(Text and item location entries)
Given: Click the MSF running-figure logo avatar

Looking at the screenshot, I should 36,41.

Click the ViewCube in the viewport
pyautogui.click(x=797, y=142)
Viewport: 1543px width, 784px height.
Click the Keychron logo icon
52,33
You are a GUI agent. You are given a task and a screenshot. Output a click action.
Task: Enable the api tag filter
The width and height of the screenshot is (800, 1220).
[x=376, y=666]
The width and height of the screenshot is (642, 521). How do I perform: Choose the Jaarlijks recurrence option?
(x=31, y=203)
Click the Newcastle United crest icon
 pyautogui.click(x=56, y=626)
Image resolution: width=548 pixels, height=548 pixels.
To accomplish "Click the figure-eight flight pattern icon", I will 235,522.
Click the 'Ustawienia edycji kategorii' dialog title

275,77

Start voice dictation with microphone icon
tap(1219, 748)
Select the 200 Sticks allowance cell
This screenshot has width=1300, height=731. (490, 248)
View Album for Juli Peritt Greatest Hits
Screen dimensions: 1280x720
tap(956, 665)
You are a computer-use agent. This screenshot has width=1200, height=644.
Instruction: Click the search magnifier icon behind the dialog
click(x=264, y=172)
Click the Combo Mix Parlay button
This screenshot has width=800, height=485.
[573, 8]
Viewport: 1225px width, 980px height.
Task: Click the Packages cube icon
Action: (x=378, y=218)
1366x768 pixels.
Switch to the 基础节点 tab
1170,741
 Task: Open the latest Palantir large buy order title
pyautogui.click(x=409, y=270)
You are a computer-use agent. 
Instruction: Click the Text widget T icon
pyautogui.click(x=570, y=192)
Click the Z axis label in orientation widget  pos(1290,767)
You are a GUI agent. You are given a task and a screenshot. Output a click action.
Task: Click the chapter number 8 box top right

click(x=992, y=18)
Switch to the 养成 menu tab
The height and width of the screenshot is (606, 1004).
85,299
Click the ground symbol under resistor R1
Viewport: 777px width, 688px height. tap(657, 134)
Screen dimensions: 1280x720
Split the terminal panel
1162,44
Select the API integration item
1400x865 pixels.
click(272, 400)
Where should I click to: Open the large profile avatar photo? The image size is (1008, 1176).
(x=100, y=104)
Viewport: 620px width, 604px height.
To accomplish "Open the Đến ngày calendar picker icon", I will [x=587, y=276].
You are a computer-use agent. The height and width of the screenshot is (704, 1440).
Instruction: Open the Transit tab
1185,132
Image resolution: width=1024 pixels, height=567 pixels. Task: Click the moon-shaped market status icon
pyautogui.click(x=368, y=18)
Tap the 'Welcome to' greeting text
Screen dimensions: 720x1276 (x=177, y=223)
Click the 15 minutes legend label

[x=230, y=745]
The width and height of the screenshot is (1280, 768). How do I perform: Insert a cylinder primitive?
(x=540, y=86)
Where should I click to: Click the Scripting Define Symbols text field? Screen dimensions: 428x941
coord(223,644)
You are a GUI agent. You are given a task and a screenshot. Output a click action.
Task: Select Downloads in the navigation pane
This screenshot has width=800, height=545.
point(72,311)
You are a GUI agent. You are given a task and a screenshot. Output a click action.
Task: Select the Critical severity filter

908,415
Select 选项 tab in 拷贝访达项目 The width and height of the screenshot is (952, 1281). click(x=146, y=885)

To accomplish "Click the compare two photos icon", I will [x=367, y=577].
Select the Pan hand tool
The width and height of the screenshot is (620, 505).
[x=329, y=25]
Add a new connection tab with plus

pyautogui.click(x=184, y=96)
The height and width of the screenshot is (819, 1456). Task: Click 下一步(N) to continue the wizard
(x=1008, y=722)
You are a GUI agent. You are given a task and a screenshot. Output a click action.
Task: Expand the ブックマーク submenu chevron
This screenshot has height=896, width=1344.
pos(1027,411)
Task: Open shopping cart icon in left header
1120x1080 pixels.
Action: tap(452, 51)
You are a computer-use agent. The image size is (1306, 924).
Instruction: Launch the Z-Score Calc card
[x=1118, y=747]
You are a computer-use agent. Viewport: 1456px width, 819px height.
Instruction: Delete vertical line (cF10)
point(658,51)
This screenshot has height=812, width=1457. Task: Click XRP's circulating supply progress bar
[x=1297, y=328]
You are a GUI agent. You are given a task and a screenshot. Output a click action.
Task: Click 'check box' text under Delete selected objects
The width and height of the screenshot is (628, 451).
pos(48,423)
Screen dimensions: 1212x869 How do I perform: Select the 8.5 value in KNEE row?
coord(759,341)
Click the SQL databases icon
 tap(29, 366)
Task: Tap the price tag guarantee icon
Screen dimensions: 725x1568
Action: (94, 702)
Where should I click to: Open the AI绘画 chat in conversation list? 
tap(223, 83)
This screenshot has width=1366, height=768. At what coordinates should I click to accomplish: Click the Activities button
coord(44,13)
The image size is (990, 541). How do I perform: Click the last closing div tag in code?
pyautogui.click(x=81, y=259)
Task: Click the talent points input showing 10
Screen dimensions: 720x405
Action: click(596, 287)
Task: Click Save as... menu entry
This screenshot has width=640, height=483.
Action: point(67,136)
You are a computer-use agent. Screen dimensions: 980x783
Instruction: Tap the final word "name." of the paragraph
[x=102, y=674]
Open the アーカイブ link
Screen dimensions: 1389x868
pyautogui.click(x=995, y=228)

• **What is asked**
Render the lines of the listing above as a Markdown table with the columns "No." and "Line," giving each line its own row and leaving out blank lines.

• **Reply to the exercise**
| No. | Line |
|---|---|
| 1 | Given: Click the MSF running-figure logo avatar |
| 2 | Looking at the screenshot, I should 36,41. |
| 3 | Click the ViewCube in the viewport |
| 4 | pyautogui.click(x=797, y=142) |
| 5 | Viewport: 1543px width, 784px height. |
| 6 | Click the Keychron logo icon |
| 7 | 52,33 |
| 8 | You are a GUI agent. You are given a task and a screenshot. Output a click action. |
| 9 | Task: Enable the api tag filter |
| 10 | The width and height of the screenshot is (800, 1220). |
| 11 | [x=376, y=666] |
| 12 | The width and height of the screenshot is (642, 521). How do I perform: Choose the Jaarlijks recurrence option? |
| 13 | (x=31, y=203) |
| 14 | Click the Newcastle United crest icon |
| 15 |  pyautogui.click(x=56, y=626) |
| 16 | Image resolution: width=548 pixels, height=548 pixels. |
| 17 | To accomplish "Click the figure-eight flight pattern icon", I will 235,522. |
| 18 | Click the 'Ustawienia edycji kategorii' dialog title |
| 19 | 275,77 |
| 20 | Start voice dictation with microphone icon |
| 21 | tap(1219, 748) |
| 22 | Select the 200 Sticks allowance cell |
| 23 | This screenshot has width=1300, height=731. (490, 248) |
| 24 | View Album for Juli Peritt Greatest Hits |
| 25 | Screen dimensions: 1280x720 |
| 26 | tap(956, 665) |
| 27 | You are a computer-use agent. This screenshot has width=1200, height=644. |
| 28 | Instruction: Click the search magnifier icon behind the dialog |
| 29 | click(x=264, y=172) |
| 30 | Click the Combo Mix Parlay button |
| 31 | This screenshot has width=800, height=485. |
| 32 | [573, 8] |
| 33 | Viewport: 1225px width, 980px height. |
| 34 | Task: Click the Packages cube icon |
| 35 | Action: (x=378, y=218) |
| 36 | 1366x768 pixels. |
| 37 | Switch to the 基础节点 tab |
| 38 | 1170,741 |
| 39 |  Task: Open the latest Palantir large buy order title |
| 40 | pyautogui.click(x=409, y=270) |
| 41 | You are a computer-use agent.  |
| 42 | Instruction: Click the Text widget T icon |
| 43 | pyautogui.click(x=570, y=192) |
| 44 | Click the Z axis label in orientation widget  pos(1290,767) |
| 45 | You are a GUI agent. You are given a task and a screenshot. Output a click action. |
| 46 | Task: Click the chapter number 8 box top right |
| 47 | click(x=992, y=18) |
| 48 | Switch to the 养成 menu tab |
| 49 | The height and width of the screenshot is (606, 1004). |
| 50 | 85,299 |
| 51 | Click the ground symbol under resistor R1 |
| 52 | Viewport: 777px width, 688px height. tap(657, 134) |
| 53 | Screen dimensions: 1280x720 |
| 54 | Split the terminal panel |
| 55 | 1162,44 |
| 56 | Select the API integration item |
| 57 | 1400x865 pixels. |
| 58 | click(272, 400) |
| 59 | Where should I click to: Open the large profile avatar photo? The image size is (1008, 1176). |
| 60 | (x=100, y=104) |
| 61 | Viewport: 620px width, 604px height. |
| 62 | To accomplish "Open the Đến ngày calendar picker icon", I will [x=587, y=276]. |
| 63 | You are a computer-use agent. The height and width of the screenshot is (704, 1440). |
| 64 | Instruction: Open the Transit tab |
| 65 | 1185,132 |
| 66 | Image resolution: width=1024 pixels, height=567 pixels. Task: Click the moon-shaped market status icon |
| 67 | pyautogui.click(x=368, y=18) |
| 68 | Tap the 'Welcome to' greeting text |
| 69 | Screen dimensions: 720x1276 (x=177, y=223) |
| 70 | Click the 15 minutes legend label |
| 71 | [x=230, y=745] |
| 72 | The width and height of the screenshot is (1280, 768). How do I perform: Insert a cylinder primitive? |
| 73 | (x=540, y=86) |
| 74 | Where should I click to: Click the Scripting Define Symbols text field? Screen dimensions: 428x941 |
| 75 | coord(223,644) |
| 76 | You are a GUI agent. You are given a task and a screenshot. Output a click action. |
| 77 | Task: Select Downloads in the navigation pane |
| 78 | This screenshot has width=800, height=545. |
| 79 | point(72,311) |
| 80 | You are a GUI agent. You are given a task and a screenshot. Output a click action. |
| 81 | Task: Select the Critical severity filter |
| 82 | 908,415 |
| 83 | Select 选项 tab in 拷贝访达项目 The width and height of the screenshot is (952, 1281). click(x=146, y=885) |
| 84 | To accomplish "Click the compare two photos icon", I will [x=367, y=577]. |
| 85 | Select the Pan hand tool |
| 86 | The width and height of the screenshot is (620, 505). |
| 87 | [x=329, y=25] |
| 88 | Add a new connection tab with plus |
| 89 | pyautogui.click(x=184, y=96) |
| 90 | The height and width of the screenshot is (819, 1456). Task: Click 下一步(N) to continue the wizard |
| 91 | (x=1008, y=722) |
| 92 | You are a GUI agent. You are given a task and a screenshot. Output a click action. |
| 93 | Task: Expand the ブックマーク submenu chevron |
| 94 | This screenshot has height=896, width=1344. |
| 95 | pos(1027,411) |
| 96 | Task: Open shopping cart icon in left header |
| 97 | 1120x1080 pixels. |
| 98 | Action: tap(452, 51) |
| 99 | You are a computer-use agent. The image size is (1306, 924). |
| 100 | Instruction: Launch the Z-Score Calc card |
| 101 | [x=1118, y=747] |
| 102 | You are a computer-use agent. Viewport: 1456px width, 819px height. |
| 103 | Instruction: Delete vertical line (cF10) |
| 104 | point(658,51) |
| 105 | This screenshot has height=812, width=1457. Task: Click XRP's circulating supply progress bar |
| 106 | [x=1297, y=328] |
| 107 | You are a GUI agent. You are given a task and a screenshot. Output a click action. |
| 108 | Task: Click 'check box' text under Delete selected objects |
| 109 | The width and height of the screenshot is (628, 451). |
| 110 | pos(48,423) |
| 111 | Screen dimensions: 1212x869 How do I perform: Select the 8.5 value in KNEE row? |
| 112 | coord(759,341) |
| 113 | Click the SQL databases icon |
| 114 |  tap(29, 366) |
| 115 | Task: Tap the price tag guarantee icon |
| 116 | Screen dimensions: 725x1568 |
| 117 | Action: (94, 702) |
| 118 | Where should I click to: Open the AI绘画 chat in conversation list?  |
| 119 | tap(223, 83) |
| 120 | This screenshot has width=1366, height=768. At what coordinates should I click to accomplish: Click the Activities button |
| 121 | coord(44,13) |
| 122 | The image size is (990, 541). How do I perform: Click the last closing div tag in code? |
| 123 | pyautogui.click(x=81, y=259) |
| 124 | Task: Click the talent points input showing 10 |
| 125 | Screen dimensions: 720x405 |
| 126 | Action: click(596, 287) |
| 127 | Task: Click Save as... menu entry |
| 128 | This screenshot has width=640, height=483. |
| 129 | Action: point(67,136) |
| 130 | You are a computer-use agent. Screen dimensions: 980x783 |
| 131 | Instruction: Tap the final word "name." of the paragraph |
| 132 | [x=102, y=674] |
| 133 | Open the アーカイブ link |
| 134 | Screen dimensions: 1389x868 |
| 135 | pyautogui.click(x=995, y=228) |